## Direction
Copy the lines of each of these entries word for word.

## Entries for locating described items
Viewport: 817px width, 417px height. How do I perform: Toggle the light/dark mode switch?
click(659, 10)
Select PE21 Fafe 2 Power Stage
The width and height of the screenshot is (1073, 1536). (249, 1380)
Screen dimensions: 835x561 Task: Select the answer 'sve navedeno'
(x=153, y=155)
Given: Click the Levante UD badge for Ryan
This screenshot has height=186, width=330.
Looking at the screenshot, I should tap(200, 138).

## Problem solution
Viewport: 817px width, 417px height. How do I perform: Toggle the light/dark mode switch?
click(659, 10)
Select PE21 Fafe 2 Power Stage
The width and height of the screenshot is (1073, 1536). (249, 1380)
Screen dimensions: 835x561 Task: Select the answer 'sve navedeno'
(x=153, y=155)
Given: Click the Levante UD badge for Ryan
This screenshot has height=186, width=330.
Looking at the screenshot, I should tap(200, 138).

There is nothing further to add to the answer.